KnigaRead.com/

Павел Загребельный - Диво

На нашем сайте KnigaRead.com Вы можете абсолютно бесплатно читать книгу онлайн Павел Загребельный, "Диво" бесплатно, без регистрации.
Перейти на страницу:

"Уеду, - подумал Отава, - завтра же утром уеду в Киев. Два дня - это ничто. Лучше потерять два дня, чем..."

До утра не уснул, завтракать пошел без малейшего желания, твердо решив сразу же после завтрака вызвать такси, уехать на аэродром и, купив билет, лететь, лететь.

Все разоспались после вчерашнего случая в "Ореанде", на завтрак опаздывали, и Отава подумал, что так даже и лучше.

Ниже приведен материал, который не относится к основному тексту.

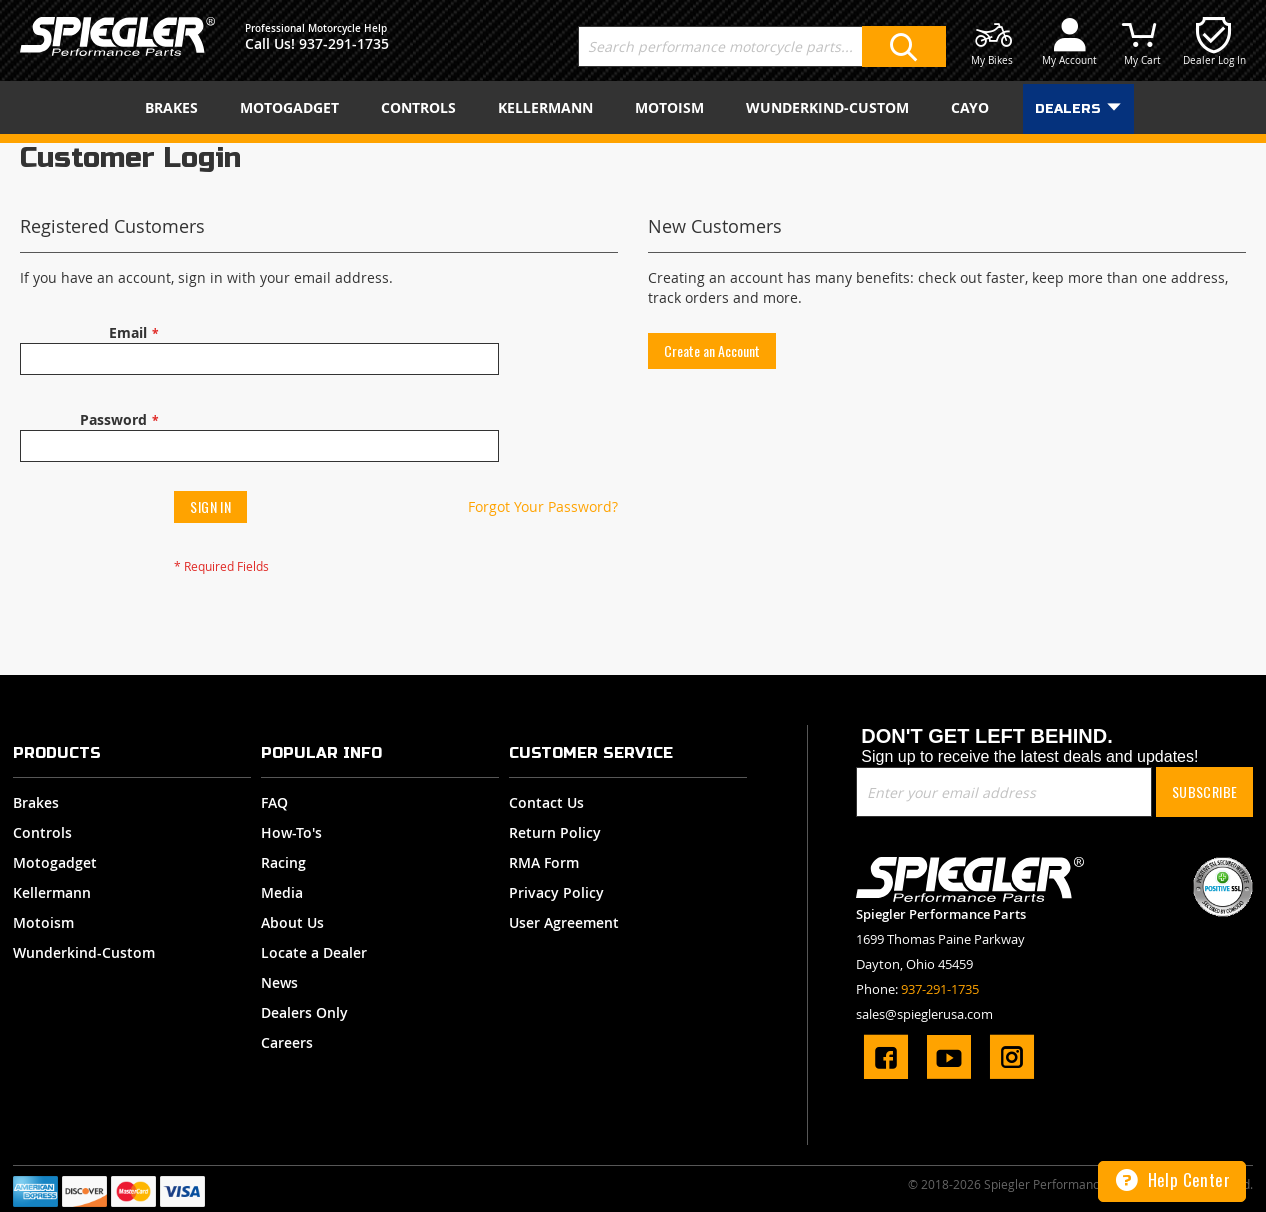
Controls (42, 832)
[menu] (633, 107)
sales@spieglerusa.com (924, 1014)
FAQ (274, 802)
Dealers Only (304, 1012)
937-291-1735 (344, 43)
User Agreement (564, 922)
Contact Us (546, 802)
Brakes (36, 802)
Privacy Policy (556, 892)
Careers (287, 1042)
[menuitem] (175, 107)
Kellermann (52, 892)
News (279, 982)
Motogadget (55, 862)
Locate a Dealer (314, 952)
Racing (283, 862)
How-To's (291, 832)
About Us (292, 922)
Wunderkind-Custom (84, 952)
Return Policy (555, 832)
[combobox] (762, 46)
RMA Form (544, 862)
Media (282, 892)
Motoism (43, 922)
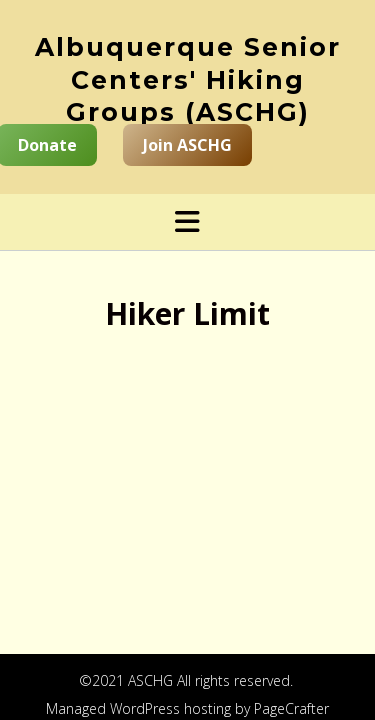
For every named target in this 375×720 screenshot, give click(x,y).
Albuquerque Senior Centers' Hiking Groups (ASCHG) (188, 79)
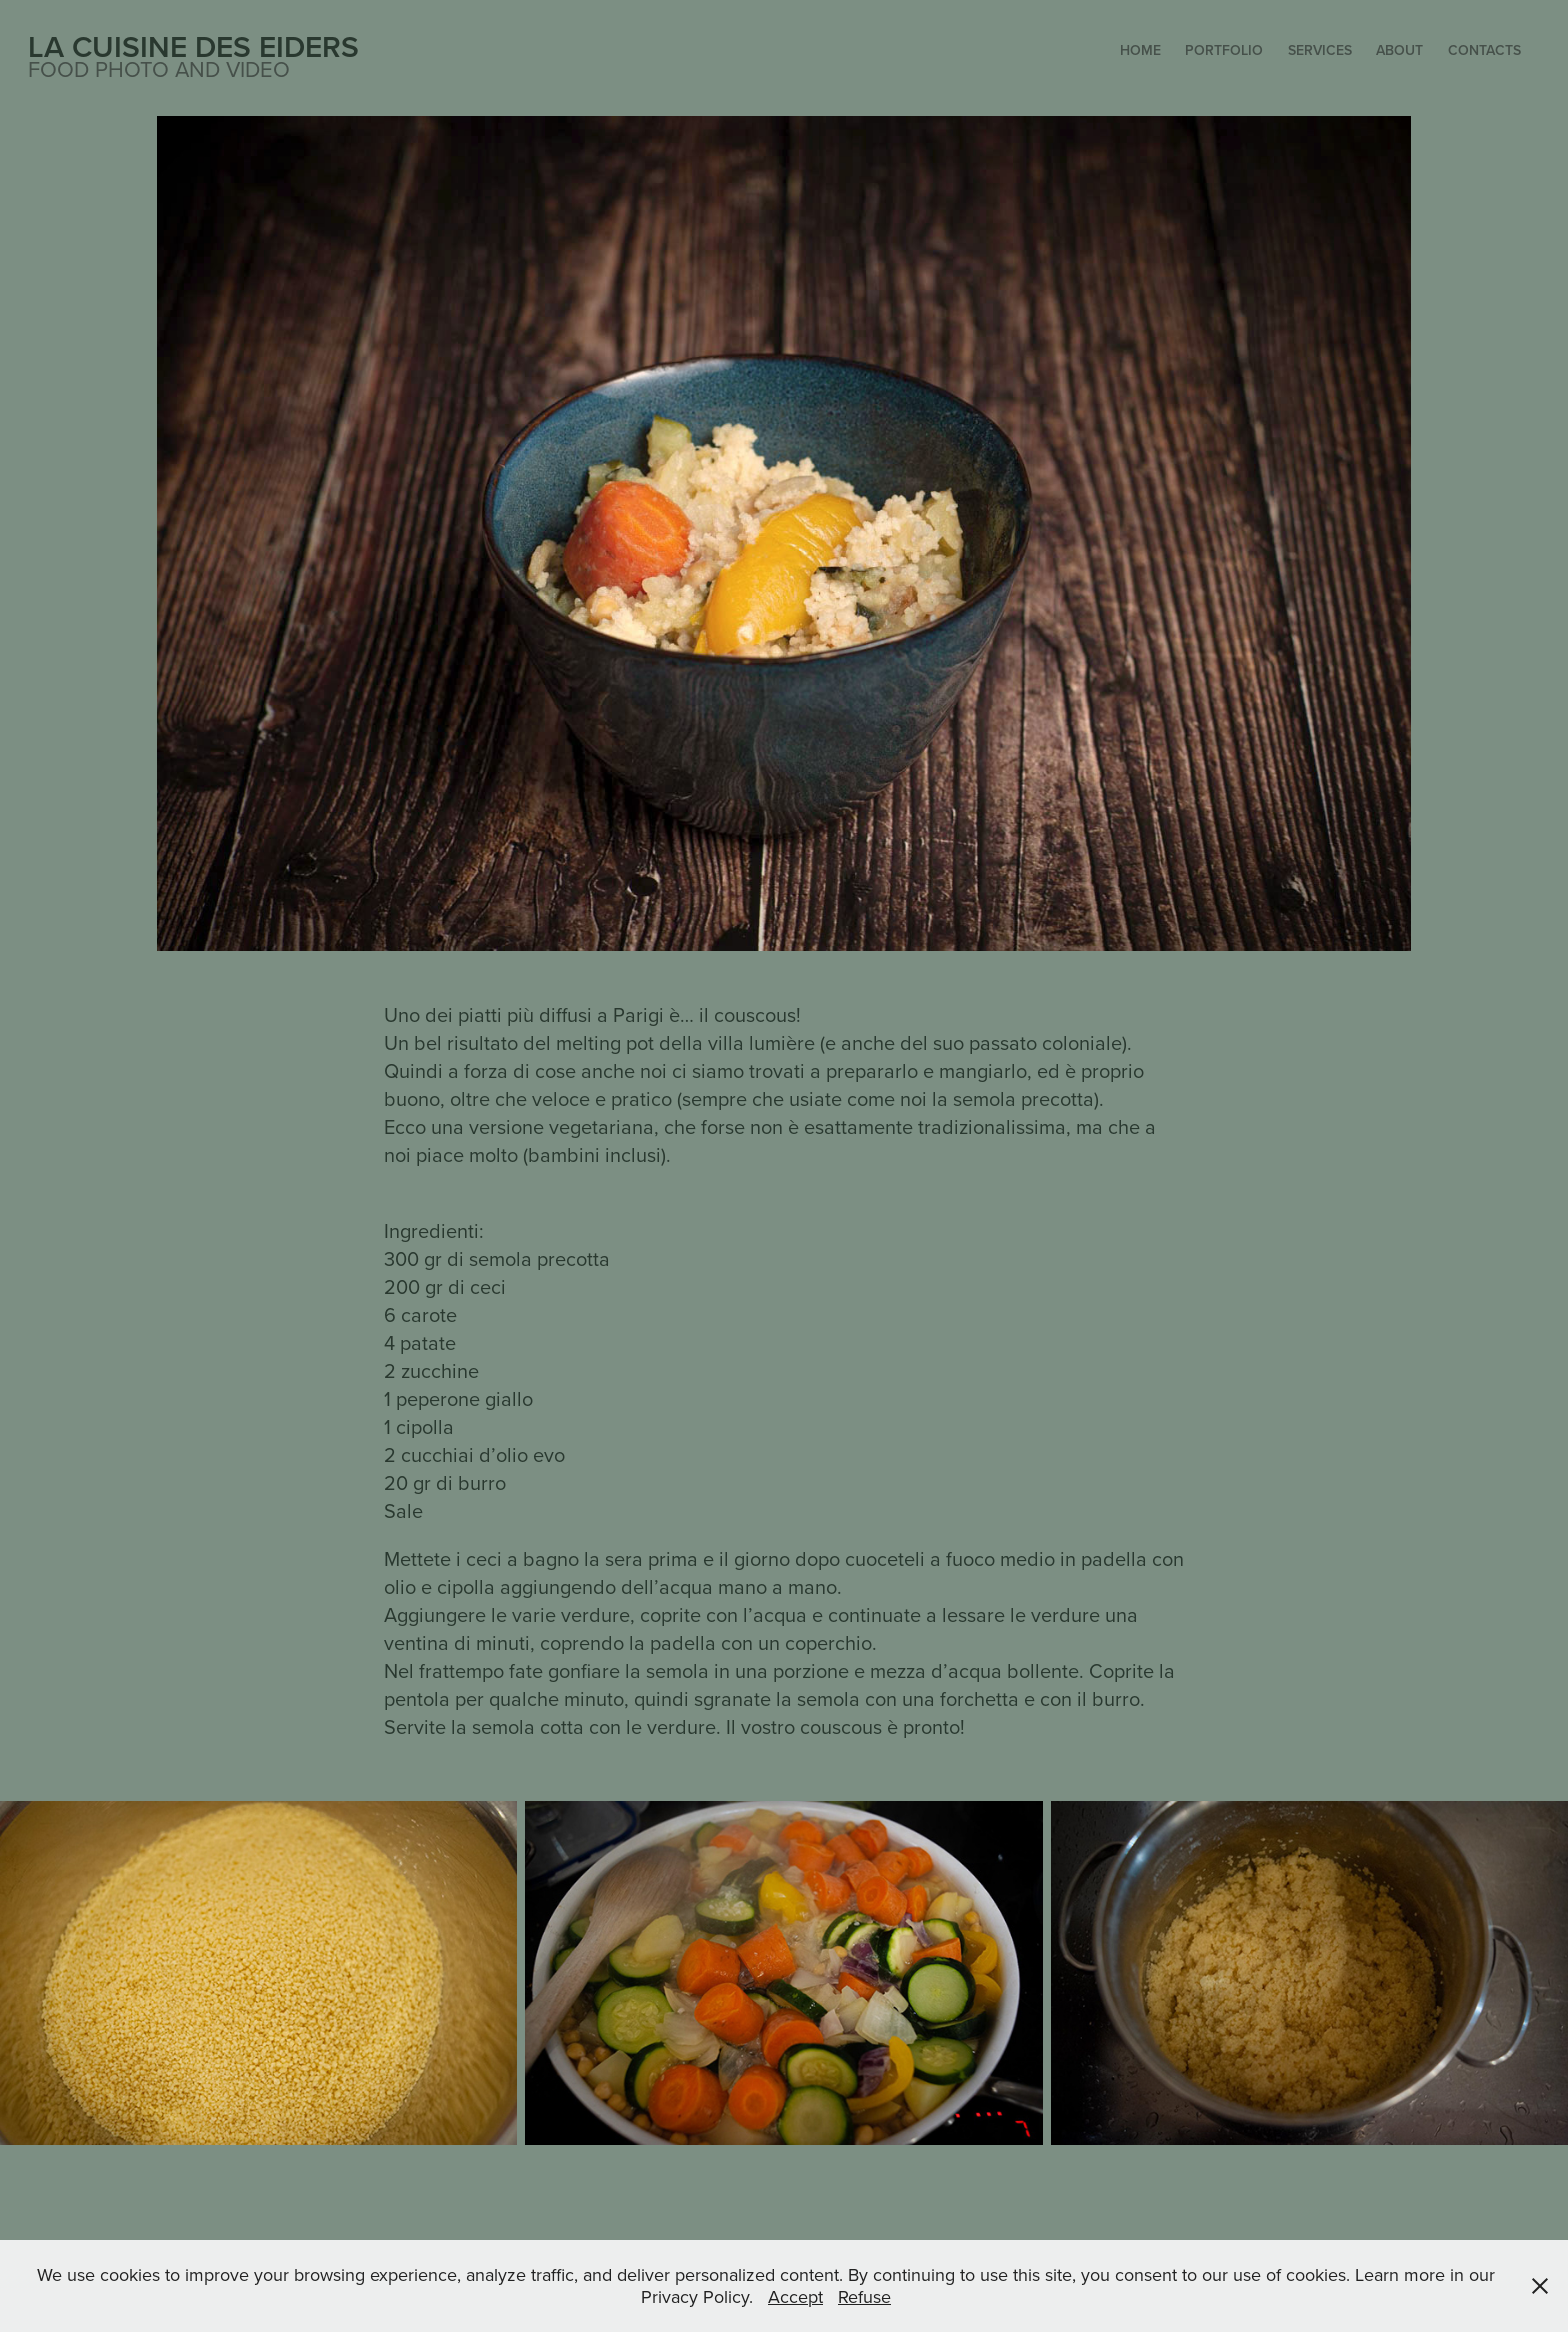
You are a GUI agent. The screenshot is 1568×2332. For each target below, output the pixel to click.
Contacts (1484, 50)
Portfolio (1224, 50)
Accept (795, 2296)
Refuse (864, 2296)
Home (1140, 50)
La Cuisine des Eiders (193, 46)
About (1399, 50)
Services (1320, 50)
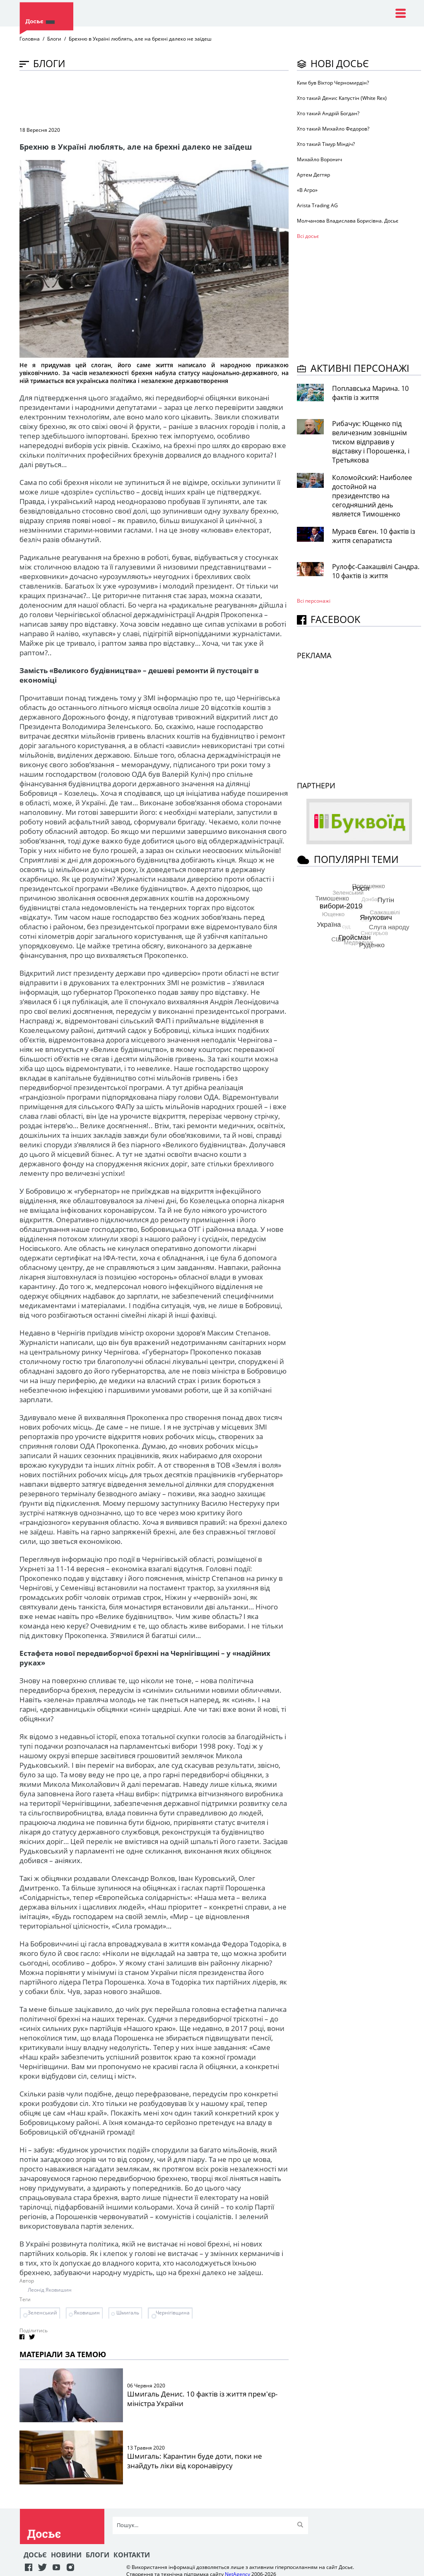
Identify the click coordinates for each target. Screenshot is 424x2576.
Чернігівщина (173, 2312)
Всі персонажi (313, 600)
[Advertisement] (170, 97)
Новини (66, 2554)
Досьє (35, 2554)
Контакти (131, 2554)
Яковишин (87, 2312)
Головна (29, 38)
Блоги (54, 38)
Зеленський (42, 2312)
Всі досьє (308, 236)
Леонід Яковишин (50, 2289)
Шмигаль (127, 2312)
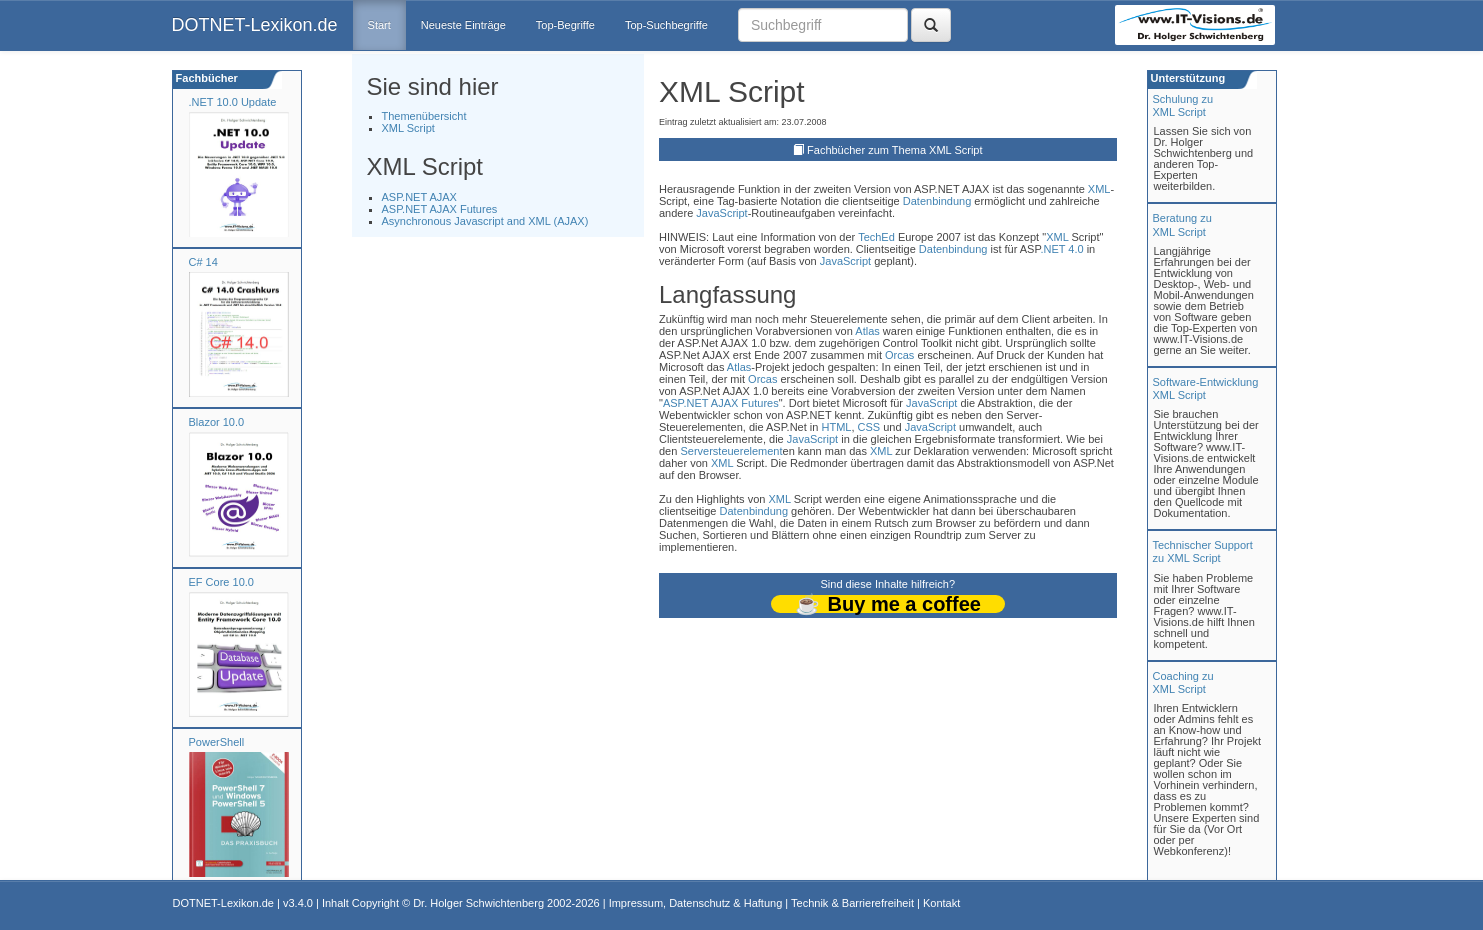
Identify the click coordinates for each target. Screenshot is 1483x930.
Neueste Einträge (463, 25)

Художницы тоже не было. Отава поковырял вилкой в тарелке, отхлебнул немного чаю и вышел из столовой. Навстречу ему по ступенькам поднималась Тая. Сквозь расстегнутое белое пальтецо вырывалось наружу яркое платье, которое сразу превратило Таю в женщину буквально во всем - в каждом движении, в каждом изгибе тела, в сверкании глаз. Он остановился, вспомнилось короткое всхлипывание из ночного кошмара. Не знал, что сказать, лишь смотрел на молодую женщину, которая уверенно одолевала ступеньки высокими ногами, обтянутыми модными узорчатыми чулками.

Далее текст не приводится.